Here’s the issue in a nutshell: Google Buzz is a new social tool that allows you to share your opinions and status with other users. Because it integrates with Gmail, Buzz knows to whom you send email the most. Buzz also had an added feature that automatically picks your “friends” — those with whom you share — out of the box for you. It also made your communication stream public by default.
The automatic friending is no problem for a lot of people; but what if you are having a legal dispute or custody battle, don’t want the boss to know that you’re interviewing with another company or just have two in-laws that don’t get along very welll?
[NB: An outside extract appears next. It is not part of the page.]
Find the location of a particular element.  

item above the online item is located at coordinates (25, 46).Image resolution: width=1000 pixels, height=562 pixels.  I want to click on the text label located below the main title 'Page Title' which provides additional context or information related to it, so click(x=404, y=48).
Google Buzz — and, arguably, Microsoft Vista before it — actually represents a unique kind of testing challenge, one we don’t deal with much in the industry. You see, Buzz actually works. No, that is not a typo. Buzz works according to it’s specifications.
The problem is, the specifications were wrong, objectively wrong, in that they were not in the public’s interest.
I’m certain the folks at Google tested the heck out of Buzz. They probably had test scripts that exercised every possible feature, and it all worked per spec. I bet they had metrics and greenbars all over the process.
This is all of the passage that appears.